### What you should do
Restate the listing below word for word; no picture is to be carried over.

*** Given data Section Begins ***

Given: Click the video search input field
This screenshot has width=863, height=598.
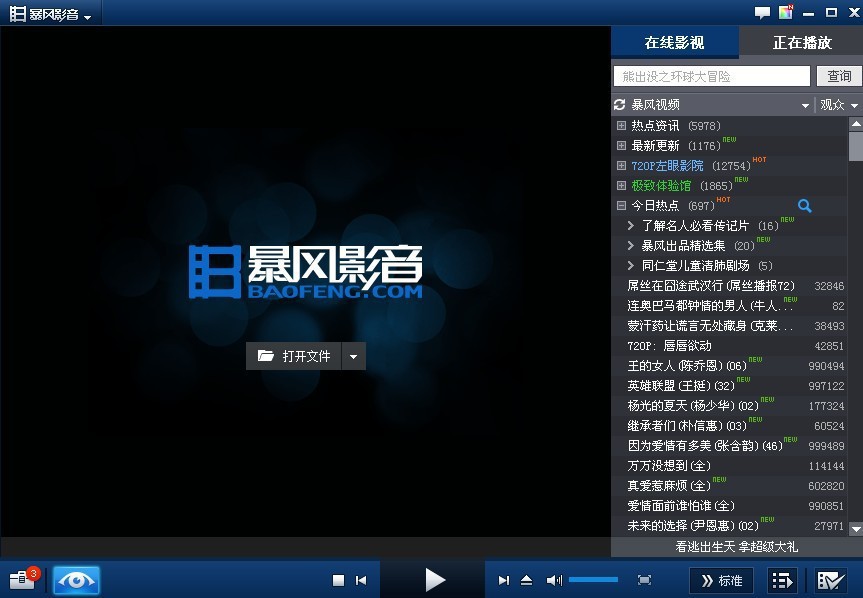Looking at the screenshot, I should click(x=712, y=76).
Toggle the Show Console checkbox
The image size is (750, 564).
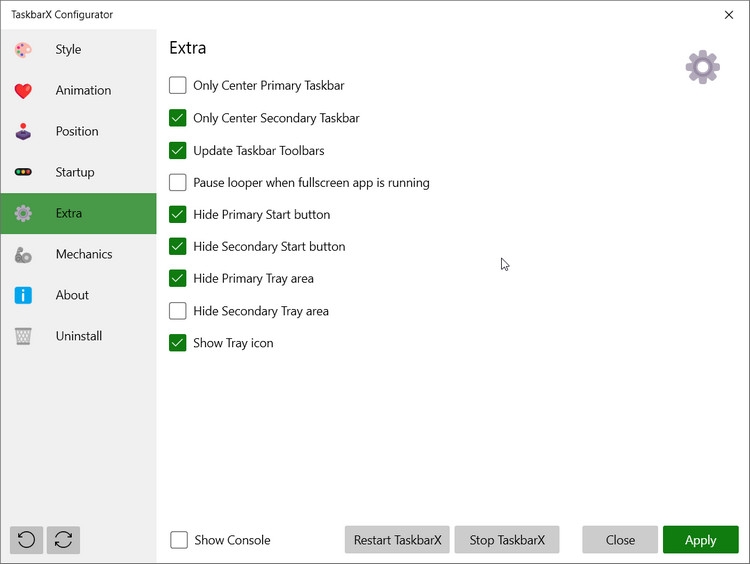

*** Given data Section Ends ***

### Result below
Given: Click the video search input field
This screenshot has width=863, height=598.
Looking at the screenshot, I should click(x=712, y=76).
Toggle the Show Console checkbox
The image size is (750, 564).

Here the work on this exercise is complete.